The main purpose of input design is to translate a user-oriented input description into a computer-based system. A well-designed input system is crucial for avoiding data entry errors and guiding users in collecting accurate information from the system. The design of user-friendly data entry panels helps to manage and avoid errors while making data entry easier and more efficient. This error-free and easy-to-use panel setup enables users to perform all required data operations and allows them to view and verify submitted records. Thus, the primary objective of input design is achieved and facilitates easy retrieval of data whenever required through an intuitive input system.

Output layout design

The primary goal of designing a high-quality output layout is to meet the user’s needs and expectations and to present the required information accurately and clearly. The developers strive to achieve user satisfaction by creating an efficient and intelligent interface between the user and the system. To achieve this goal, the following steps are taken:

  • Developing a well-planned and systematic approach for generating the system’s output.
  • Designing an appropriate output layout that appeals to users and meets their requirements.
  • Creating a simple and precise output layout that meets user interaction standards.
  • Deciding on how the data should be presented in the output.
  • Creating reports in specific user-required formats for better visibility and understanding of the output.

    App: The title of the app
    Category: The app’s classification
    Rating: The score given by users who rated the app
    Reviews: The total number of reviews submitted by users
    Size: The amount of storage space required by the app
    Install: The number of times the app has been installed
    Type: Whether the app is available for free or has a cost
    Price: The cost of the app (if it’s not free, otherwise 0)
    Content Rating: The age group for which the app is deemed appropriate
    Genres: The category or genre of the app
    Last Updated: The date when the app was last modified
    Current Ver: The version number of the app
    Android Ver: The minimum version of the Android operating system required to use the app.


The work showcases a variety of graphs that illustrate how different algorithms produce outputs for the considered features. The classification features included in the study are RF, DTA, SVM, SGB and GRU. Figures 3-7 present a comparison of the accuracy of the various algorithms in relation to reviews, prices, and apps, respective.

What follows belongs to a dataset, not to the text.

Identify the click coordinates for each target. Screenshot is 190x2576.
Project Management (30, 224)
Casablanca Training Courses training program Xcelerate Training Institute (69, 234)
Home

Figure 3 A bar chart that presents the anticipated outcomes of various algorithms based on the “reviews” feature. GRU, gated recurrent unit; SGB, stochastic gradient boosting; SVM, support vector machine; DTA, decision tree algorithm; RF, random forest.
Figure 4 A bar chart that illustrates the expected results generated by all the algorithms mentioned above using the “price” feature. GRU, gated recurrent unit; SGB, stochastic gradient boosting; SVM, support vector machine; DTA, decision tree algorithm; RF, random forest.
Figure 5 The predicted outcomes given by all the algorithms mentioned above based on the “rating score” feature. GRU, gated recurrent unit; SGB, stochastic gradient boosting; SVM, support vector machine; DTA, decision tree algorithm; RF, random forest.
Figure 6 Bar chart that presents the predicted results provided by all the algorithms mentioned above based on the “size” feature. GRU, gated recurrent unit; SGB, stochastic gradient boosting; SVM, support vector machine; DTA, decision tree algorithm; RF, random forest.
Figure 7 Bar chart displays the expected final results of several algorithms based on their accuracy, as shown on the Y-axis. GRU, gated recurrent unit; SGB, stochastic gradient boosting; SVM, support vector machine; DTA, decision tree algorithm; RF, random forest.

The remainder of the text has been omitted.